Avoiding the Resource Curse: How to Manage Natural Resource Wealth for Human Development

I recently attended an interesting discussion organized by the Gates Foundation on managing natural resource revenues for human development.  The idea is being how do you convert natural resource wealth into broadly distributed human capital, which will lay the ground for equitable and sustainable growth.  This issue is particularly timely given recent discoveries of oil, gas and minerals in many African countries, including Ghana, Uganda, Kenya, Tanzania and Mozambique.  

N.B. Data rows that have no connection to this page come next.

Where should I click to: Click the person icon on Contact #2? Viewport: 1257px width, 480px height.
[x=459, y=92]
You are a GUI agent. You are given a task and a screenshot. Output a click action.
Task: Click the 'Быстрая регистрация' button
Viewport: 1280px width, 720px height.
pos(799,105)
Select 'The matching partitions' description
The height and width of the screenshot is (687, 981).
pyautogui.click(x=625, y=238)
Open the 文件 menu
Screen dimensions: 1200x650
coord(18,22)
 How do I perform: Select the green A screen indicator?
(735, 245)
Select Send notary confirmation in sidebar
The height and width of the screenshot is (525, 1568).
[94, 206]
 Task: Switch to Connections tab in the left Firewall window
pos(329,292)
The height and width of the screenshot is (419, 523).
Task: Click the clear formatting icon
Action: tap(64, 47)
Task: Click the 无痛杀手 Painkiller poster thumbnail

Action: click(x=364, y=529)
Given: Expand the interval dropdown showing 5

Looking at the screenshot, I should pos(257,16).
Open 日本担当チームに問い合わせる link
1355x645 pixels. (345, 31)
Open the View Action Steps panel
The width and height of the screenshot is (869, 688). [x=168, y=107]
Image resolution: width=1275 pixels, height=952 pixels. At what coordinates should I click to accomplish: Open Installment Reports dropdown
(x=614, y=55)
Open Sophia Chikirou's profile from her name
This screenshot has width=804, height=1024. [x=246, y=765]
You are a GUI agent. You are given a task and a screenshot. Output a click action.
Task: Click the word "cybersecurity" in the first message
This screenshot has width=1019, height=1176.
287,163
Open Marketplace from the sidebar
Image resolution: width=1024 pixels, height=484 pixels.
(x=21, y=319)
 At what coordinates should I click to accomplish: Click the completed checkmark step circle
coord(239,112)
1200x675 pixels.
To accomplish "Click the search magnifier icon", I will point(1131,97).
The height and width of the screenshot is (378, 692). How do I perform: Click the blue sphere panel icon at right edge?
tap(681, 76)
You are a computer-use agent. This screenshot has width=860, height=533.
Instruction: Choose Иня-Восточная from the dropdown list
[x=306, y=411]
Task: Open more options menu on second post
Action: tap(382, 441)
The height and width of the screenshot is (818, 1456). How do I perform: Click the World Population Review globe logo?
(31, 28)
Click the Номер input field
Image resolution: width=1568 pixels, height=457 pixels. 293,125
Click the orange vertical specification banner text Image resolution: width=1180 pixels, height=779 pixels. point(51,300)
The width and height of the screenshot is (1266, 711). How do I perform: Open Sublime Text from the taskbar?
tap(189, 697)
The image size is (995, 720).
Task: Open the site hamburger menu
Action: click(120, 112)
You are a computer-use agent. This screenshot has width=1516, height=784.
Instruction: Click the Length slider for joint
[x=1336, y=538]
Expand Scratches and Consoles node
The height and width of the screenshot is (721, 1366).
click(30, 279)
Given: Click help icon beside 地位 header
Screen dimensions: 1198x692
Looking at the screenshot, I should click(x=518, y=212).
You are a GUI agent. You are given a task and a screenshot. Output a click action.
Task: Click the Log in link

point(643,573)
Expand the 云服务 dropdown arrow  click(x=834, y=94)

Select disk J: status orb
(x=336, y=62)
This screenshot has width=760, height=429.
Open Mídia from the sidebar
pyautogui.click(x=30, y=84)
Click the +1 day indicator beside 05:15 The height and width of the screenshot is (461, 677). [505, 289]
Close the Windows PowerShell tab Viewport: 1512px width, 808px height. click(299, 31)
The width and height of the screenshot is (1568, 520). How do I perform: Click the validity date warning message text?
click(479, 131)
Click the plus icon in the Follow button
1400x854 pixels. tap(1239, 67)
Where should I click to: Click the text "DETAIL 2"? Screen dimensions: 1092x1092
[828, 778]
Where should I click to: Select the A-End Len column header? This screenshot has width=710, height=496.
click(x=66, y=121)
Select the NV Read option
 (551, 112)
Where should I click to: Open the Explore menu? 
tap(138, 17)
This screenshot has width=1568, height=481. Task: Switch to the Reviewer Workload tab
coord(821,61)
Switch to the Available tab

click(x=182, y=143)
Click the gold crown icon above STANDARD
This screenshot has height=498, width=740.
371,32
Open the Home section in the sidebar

So far, the track record for effectively managing natural resource wealth has been pretty dismal with very few countries successfully using their natural resource wealth to promote sustained economic growth and poverty reduction.  In fact, many countries have not only squandered their resources but their economic performance has actually worsened in many cases, leading to what is often referred to as “the resource curse.”  Indeed, people in lower-income, resource-rich countries generally fare consistently worse in health and education outcomes than what would be predicted by their level of income. Equatorial Guinea is a case in point, albeit an extreme one. Its GDP per capita is $23,133 (32nd in the world just ahead of South Korea). However, three-quarters of its population lives in poverty (2006) and it ranks 136th on the Human Development Index (2012).  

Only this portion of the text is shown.